◆ EXERCISE TASK: Repeat, word for word, the part of the book review below from "Chapter 26, Servant" up to and including "his Western masters.".

◆ GIVEN PASSAGE:
──────

After that it's all PhD-grade disinformation: piled high and deeper. Chapter 20, A Piece of Paradise, yields predictably one-sided takes on Crimea's annexation, the secession of Donbass, Russian support for the rebels, and the downing of Flight MH17. Chapter 21, You Do It Too, delves into 'what-aboutism,' a technique Conradi claims originated with Soviet propaganda. (I never heard the term ‘til 2015 or so, when Clinton supporters began using it to deflect criticism of their candidate’s arrogance and hypocrisy.) Conradi also obsesses over the far-reaching Russian 'information war,' which nobody in the West noticed until 2016 - and then thanks only to Clintonites, again, who had begun calling anyone who disagreed with them, about anything, a 'Kremlin stooge.' I've already mentioned chapters 22-25, on Trump, where Conradi revisits Russiagate-related partisan lunacy. The Sonar 21 archive and Aaron Mate’s work are your go-to corrective resources here.
Chapter 26, Servant of the People, is Conradi's hagiography of Vladimir ‘Volodymyr’ Zelensky. He asserts that 'Putin was particularly scornful and would fatally underrate [Zelensky].' Of course Putin, we now know, wildly overestimated Zelensky: specifically the degree of agency that the puppet would be allowed by his Western masters.
Chapter 27, President For Life, is Conradi's hagiography of Western intelligence asset and fake ‘opposition leader’ Alexei Navalny. Chapter 28, America Is Back, celebrates the new president, 'Joe Biden,' who as Matt Taibbi has pointed out, was already a cognitive mess back in 2019. Conradi then cites an 'independent' 'Russian' 'news' site and unnamed 'Russian military bloggers' in falsely claiming that Russia's now-forgotten April 2021 military build-up on Ukraine's border, almost a year before the invasion, was 'unprovoked.' In fact, as Patrick Armstrong has explained, the unexpectedly swift Russian build-up wrong-footed a planned Kiev-Pentagon Donbas offensive. Conradi also fails to mention that FSB exposed a US-backed coup plot in Belarus about the same time.
The West opts for war
Chapter 29, The Road To War, describes Russian preparations and the final build-up. As Russian forces massed on Ukraine's borders and US officials howled about the ‘imminent invasion,’ Russia responded 'in the form of two draft treaties, one with NATO and the other with America, which included a list of eight security guarantees to which it wanted the West to sign up. The proposals ... included a ban on Ukraine joining NATO and a limit to the deployment of troops and weapons along the Alliance's eastern flank, effectively returning NATO forces to the point where they had been stationed in 1997, before the first round of enlargement. Russia also called for America and Russia to pull any short- or medium-range missile systems out of reach ... Ominously, Moscow said ignoring its interests would lead to a “military response” similar to the Cuban Missile Crisis of 1962 ... Western policy makers were taken aback by the extent of the proposals, which the Kremlin must have known were far from anything that would be acceptable.' (Emphasis mine.)

──────

◆ DATA EXCERPT:
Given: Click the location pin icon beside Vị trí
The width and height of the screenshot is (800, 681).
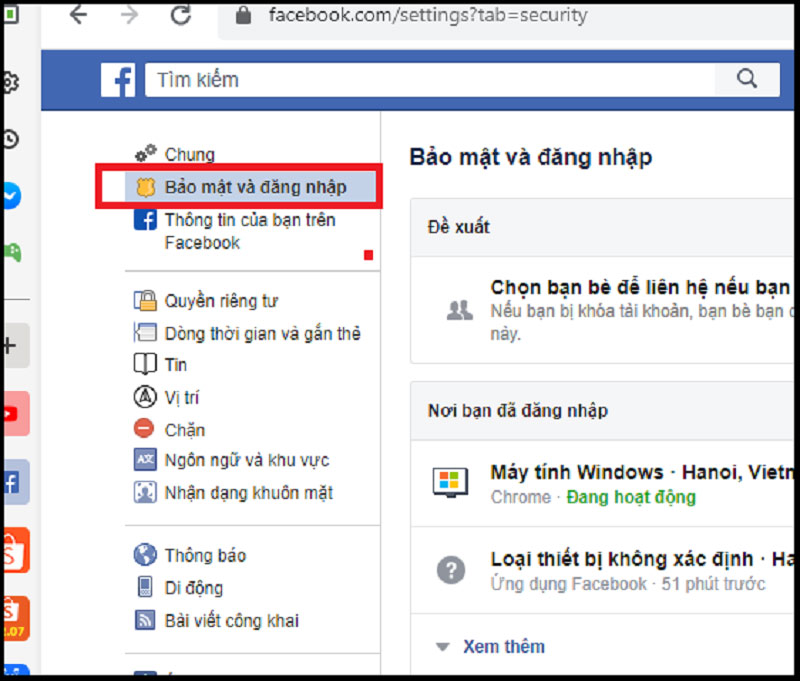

──────

◆ TASK ANSWER:
Chapter 26, Servant of the People, is Conradi's hagiography of Vladimir ‘Volodymyr’ Zelensky. He asserts that 'Putin was particularly scornful and would fatally underrate [Zelensky].' Of course Putin, we now know, wildly overestimated Zelensky: specifically the degree of agency that the puppet would be allowed by his Western masters.